For students who are more concerned about the spread of COVID-19 and their return to campus, Assistant Director for Equal Opportunity, ACCESS and Title IX Coordination Kim Kilgore said there are options.
“You can request an accommodation if you have a pre-existing condition or you are more immune-compromised or susceptible to [COVID-19]. You can contact our office, which is the EOA Title IX office if you have any questions, and we should be able to help you answer those questions, but the first line is to try to do a remote work request,” Kilgore said.
There are other accommodations being asked of residential students moving back on campus, according to Director of University Housing Mallory Sidarous.
“We are asking that students limit the number of guests that come with them to continue to support those de-densification efforts during move-in. We generally do not see a lot of guests coming back for spring move-in. It’s usually just the student returning back with maybe just an extra tote bag after the Winter break,” Sidarous said.
For students still on campus, there are resources that are still available and remaining open for them, according to Vice Chancellor for Administration Morris Taylor.
“We ask supervisors to consider rotation schedules or modified employee schedules to achieve a balance of on-campus and remote work. Offices that provide critical student support to our on -the-ground and new students, please be mindful of what services will need to be available in-person, rather than remote, in this critical preparatory week, and make sure that your office has proper staffing to help students successfully transition to campus,” Taylor said.
Return to normalcy
For a full return back to campus, and a full return to a normal semester, Pembrook said there are many pieces that have to line up together.
“One of the questions that I know is one everyone’s mind is, ‘What exactly is the magic number?

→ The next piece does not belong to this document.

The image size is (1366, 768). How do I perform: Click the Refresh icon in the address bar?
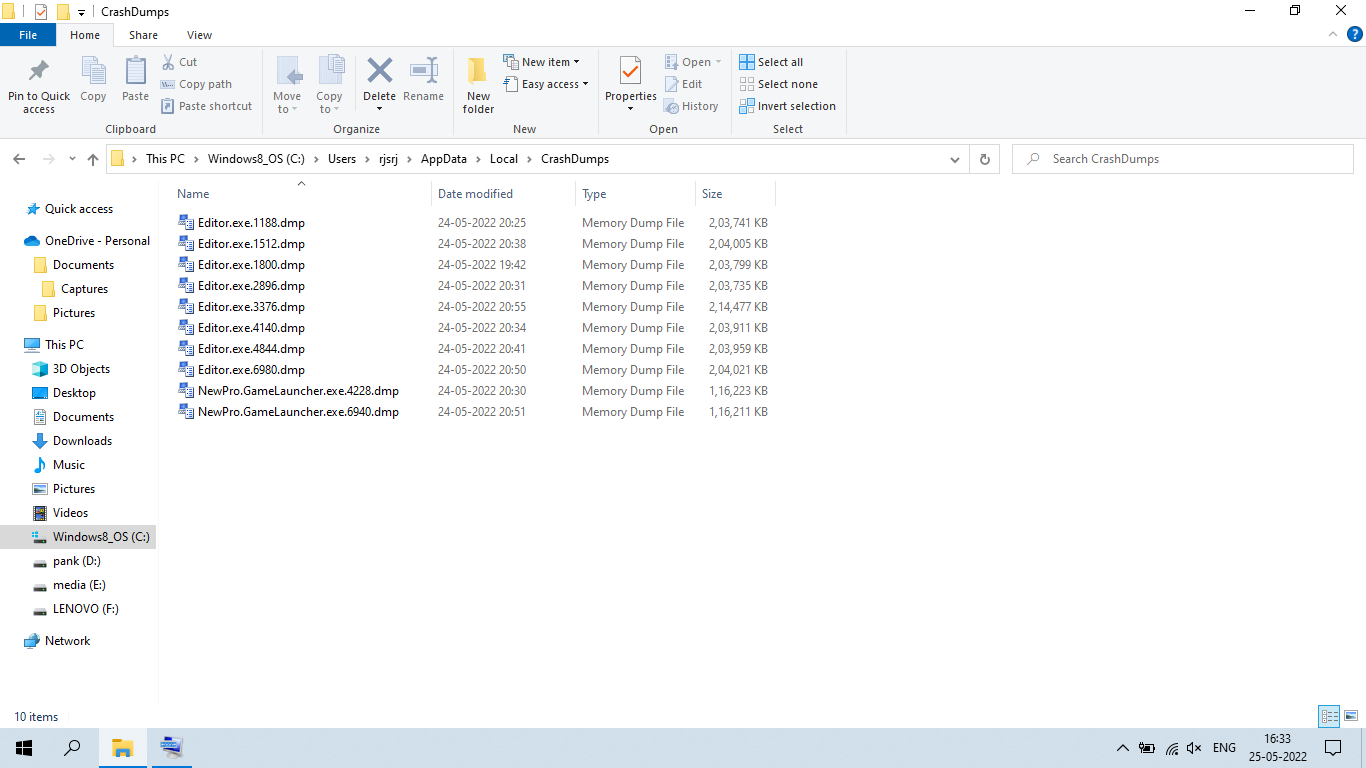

What’s the point at which we’ll know we can cross over back from an online environment, largely online, and be able to move back on the ground?’ And I would say it’s a combination of several factors,” Pembrook said. “One of them is that there’s an 8 percent threshold we’ve talked about all last year, so we hope to get that number below 8 percent. We hope to see a sustained downward trend in the overall omicron data throughout the state.”
Kruse said another way to expedite the transition back to campus is to get vaccinated. According to Greenwalt, there are many opportunities to do so.
“There is plenty of vaccine available in our area, and we’re very happy to collaborate with Madison County, as well as St. Clair County in order to get vaccines out for our campus community,” Greenwalt said.